Share your dilemmas and get honest opinions from other Mumsnetters.

To not want to give my friend a lift?

285 replies

User17890672345 · 06/12/2018 10:59

My friend has moved house, she doesn't drive, and our children go to the same school.

She dropped her daughters off the other week, and it was raining, she asked if I would mind giving her a lift home as they had got soaked walking to school, so I said yes.

Now, every time it rains, she asks me for a lift - I wouldn't mind but she lives the other side of town to me, so it takes me a 3 mile round trip out of my way each time I give her a lift home (her walking route is shorter than this, about 1/2 a mile)

I feel like I've made a rod for my own back, she's a great friend, but I worry about winter coming and the snow, and having to drive her home all the time, I've already given her 5 lifts - that's 15 miles of petrol that isn't in my budget either.

Our children are in the lower stages of school, so if I don't do something now I think she'll expect this for years to come.

What do I say to her?
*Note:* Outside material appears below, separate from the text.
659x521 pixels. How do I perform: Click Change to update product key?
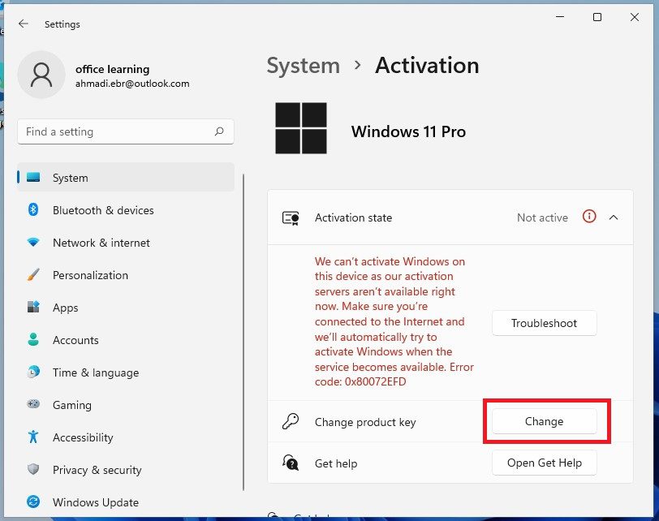click(x=544, y=421)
I feel so put on the spot when she asks me

OP posts:
Seafoodeatit · 06/12/2018 11:25

School runs in the weather are dreadful, especially with DC2 walking at snails pace and the buses always being late but it's why I'm learning to drive, I definitely wouldn't expect lifts from friends though unless it was an emergency. Just say you can't and quickly change the conversation, nobody is owed a lift! you don't need to feel guilty for it, she would have taken distance into consideration when moving home.

DarlingNikita · 06/12/2018 11:26

Half a mile in the rain is fine. A raincoat or umbrella will keep you dry. It’s a short walk if you are fit and mobile.

I agree with this. Fuck's sake, why can people not cope with a bit of weather? And I don't have any words for the occasions when she's just tired or 'CBA walking home' (well I do, but only rude ones).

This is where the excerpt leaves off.